About this task >> From the records below, please return each line that holds the word "computer".
Segment Start: Data section
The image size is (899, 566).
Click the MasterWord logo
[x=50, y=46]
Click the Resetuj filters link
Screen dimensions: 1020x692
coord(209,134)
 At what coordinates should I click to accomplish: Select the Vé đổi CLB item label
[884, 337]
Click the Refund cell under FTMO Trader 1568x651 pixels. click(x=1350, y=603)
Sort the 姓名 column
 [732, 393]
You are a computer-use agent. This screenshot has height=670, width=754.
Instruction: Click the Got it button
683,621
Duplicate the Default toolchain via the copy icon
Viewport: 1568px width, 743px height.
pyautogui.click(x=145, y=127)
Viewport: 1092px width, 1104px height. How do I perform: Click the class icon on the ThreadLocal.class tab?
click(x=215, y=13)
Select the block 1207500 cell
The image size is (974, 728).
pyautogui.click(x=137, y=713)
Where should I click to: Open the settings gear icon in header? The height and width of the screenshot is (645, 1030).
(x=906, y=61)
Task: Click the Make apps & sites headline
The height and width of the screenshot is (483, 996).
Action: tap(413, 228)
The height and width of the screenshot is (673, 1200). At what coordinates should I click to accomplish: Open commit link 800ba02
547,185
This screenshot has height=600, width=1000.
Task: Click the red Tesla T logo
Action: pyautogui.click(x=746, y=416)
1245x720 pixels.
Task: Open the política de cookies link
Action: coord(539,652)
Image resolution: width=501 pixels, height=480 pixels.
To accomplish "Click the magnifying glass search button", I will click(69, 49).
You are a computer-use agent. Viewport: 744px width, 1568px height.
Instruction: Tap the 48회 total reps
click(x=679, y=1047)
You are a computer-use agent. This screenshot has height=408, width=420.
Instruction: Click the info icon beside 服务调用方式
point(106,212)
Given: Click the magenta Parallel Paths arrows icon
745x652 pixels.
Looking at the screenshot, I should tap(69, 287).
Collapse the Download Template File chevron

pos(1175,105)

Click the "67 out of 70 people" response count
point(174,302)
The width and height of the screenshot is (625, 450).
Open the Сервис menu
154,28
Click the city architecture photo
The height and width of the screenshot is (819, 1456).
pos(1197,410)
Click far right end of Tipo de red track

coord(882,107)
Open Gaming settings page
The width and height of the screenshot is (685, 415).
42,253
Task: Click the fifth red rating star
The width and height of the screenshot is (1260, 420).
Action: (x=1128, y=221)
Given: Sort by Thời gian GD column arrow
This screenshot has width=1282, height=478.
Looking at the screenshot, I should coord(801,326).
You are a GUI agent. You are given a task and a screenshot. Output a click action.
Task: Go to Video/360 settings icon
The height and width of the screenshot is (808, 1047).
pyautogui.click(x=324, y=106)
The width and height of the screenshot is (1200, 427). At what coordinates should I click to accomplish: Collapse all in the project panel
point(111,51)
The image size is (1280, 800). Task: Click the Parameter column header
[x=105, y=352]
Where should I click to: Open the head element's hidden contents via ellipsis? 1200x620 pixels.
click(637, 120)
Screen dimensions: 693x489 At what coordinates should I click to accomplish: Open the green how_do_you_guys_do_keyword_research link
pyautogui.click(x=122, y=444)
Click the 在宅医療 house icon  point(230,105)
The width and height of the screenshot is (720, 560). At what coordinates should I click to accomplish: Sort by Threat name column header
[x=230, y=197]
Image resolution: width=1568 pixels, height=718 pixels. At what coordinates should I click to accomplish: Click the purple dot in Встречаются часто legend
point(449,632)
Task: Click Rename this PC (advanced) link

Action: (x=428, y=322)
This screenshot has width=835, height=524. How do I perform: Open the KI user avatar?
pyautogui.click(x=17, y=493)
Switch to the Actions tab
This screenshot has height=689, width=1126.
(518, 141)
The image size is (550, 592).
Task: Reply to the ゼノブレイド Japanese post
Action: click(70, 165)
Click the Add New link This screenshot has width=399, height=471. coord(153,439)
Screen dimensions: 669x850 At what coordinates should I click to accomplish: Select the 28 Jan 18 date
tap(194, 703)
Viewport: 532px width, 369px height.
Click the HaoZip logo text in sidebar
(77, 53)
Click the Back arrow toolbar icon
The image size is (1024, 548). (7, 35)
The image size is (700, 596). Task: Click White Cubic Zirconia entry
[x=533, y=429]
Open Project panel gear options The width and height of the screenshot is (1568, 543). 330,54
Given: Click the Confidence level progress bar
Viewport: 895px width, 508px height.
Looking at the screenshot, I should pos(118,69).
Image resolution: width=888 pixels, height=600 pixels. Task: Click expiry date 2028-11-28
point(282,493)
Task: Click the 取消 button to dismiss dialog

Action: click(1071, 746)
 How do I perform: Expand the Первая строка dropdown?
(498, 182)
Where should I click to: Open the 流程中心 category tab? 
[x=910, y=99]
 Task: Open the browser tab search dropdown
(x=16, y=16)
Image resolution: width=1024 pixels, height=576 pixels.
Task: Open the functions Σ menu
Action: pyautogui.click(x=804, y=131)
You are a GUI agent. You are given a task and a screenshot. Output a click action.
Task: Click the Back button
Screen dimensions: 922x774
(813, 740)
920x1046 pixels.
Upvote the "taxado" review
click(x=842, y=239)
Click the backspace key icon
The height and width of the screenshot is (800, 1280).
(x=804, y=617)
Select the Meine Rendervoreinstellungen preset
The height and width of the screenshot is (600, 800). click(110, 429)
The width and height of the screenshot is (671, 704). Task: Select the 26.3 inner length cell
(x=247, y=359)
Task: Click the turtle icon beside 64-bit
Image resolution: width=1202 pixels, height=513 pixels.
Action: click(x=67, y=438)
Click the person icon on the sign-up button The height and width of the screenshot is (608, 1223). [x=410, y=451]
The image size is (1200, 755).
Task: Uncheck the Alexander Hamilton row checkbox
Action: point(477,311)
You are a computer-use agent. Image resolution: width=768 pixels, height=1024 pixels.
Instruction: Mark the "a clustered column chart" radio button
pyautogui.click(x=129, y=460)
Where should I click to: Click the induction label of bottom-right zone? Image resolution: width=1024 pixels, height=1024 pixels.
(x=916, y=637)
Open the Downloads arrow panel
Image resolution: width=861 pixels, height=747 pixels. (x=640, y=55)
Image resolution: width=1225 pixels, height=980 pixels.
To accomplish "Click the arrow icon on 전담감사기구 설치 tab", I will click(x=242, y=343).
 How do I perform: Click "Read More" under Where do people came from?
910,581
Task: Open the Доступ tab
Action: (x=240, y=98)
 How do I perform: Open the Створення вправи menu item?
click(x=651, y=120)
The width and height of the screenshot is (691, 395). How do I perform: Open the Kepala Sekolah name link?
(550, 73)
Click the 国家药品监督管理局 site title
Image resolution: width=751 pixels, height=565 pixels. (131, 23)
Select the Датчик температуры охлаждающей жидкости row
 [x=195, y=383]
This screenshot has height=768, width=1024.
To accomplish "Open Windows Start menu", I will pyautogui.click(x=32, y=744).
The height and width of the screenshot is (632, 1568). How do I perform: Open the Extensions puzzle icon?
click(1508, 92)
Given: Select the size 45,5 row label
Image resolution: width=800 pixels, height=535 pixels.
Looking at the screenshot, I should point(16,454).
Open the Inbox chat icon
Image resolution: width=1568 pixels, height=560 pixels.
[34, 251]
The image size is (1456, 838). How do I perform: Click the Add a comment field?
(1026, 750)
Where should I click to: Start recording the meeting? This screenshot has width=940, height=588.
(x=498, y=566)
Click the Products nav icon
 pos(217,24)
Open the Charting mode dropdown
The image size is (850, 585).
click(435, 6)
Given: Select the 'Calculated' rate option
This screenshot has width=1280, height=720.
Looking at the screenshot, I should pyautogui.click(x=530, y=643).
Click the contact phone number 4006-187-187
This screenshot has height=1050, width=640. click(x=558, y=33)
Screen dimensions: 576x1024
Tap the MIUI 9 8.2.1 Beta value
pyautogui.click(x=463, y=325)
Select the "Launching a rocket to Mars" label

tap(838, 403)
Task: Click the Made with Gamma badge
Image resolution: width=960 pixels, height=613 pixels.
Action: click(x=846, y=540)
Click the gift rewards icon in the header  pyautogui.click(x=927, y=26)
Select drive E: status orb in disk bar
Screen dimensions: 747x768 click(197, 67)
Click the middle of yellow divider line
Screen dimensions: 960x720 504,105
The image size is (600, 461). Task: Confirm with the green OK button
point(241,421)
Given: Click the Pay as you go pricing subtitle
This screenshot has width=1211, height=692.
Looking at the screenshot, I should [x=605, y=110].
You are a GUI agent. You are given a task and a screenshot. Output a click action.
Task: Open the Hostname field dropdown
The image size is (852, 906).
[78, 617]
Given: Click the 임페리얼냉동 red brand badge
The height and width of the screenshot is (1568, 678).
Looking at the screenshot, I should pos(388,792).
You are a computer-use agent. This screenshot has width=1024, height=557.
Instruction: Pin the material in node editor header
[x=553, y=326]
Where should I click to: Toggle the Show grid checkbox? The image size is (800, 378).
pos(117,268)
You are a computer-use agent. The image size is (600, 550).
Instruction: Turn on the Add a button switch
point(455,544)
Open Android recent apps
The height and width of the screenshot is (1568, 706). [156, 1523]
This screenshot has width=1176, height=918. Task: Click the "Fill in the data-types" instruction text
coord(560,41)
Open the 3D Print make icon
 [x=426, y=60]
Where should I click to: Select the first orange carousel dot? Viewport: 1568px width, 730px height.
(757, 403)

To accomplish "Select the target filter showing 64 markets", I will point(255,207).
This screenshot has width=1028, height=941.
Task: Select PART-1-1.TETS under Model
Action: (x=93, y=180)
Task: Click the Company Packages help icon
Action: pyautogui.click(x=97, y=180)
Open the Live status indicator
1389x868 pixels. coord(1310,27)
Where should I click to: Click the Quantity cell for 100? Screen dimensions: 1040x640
Segment End: Data section
Response >>
You are a computer-use agent. This screenshot has height=670, width=754.
You are a computer-use agent. Viewport: 744px width, 1568px height.
You are a computer-use agent. This screenshot has height=408, width=420.
You are a computer-use agent. Image resolution: width=768 pixels, height=1024 pixels.
You are a computer-use agent. This screenshot has width=1024, height=557.
You are a computer-use agent. The image size is (600, 550).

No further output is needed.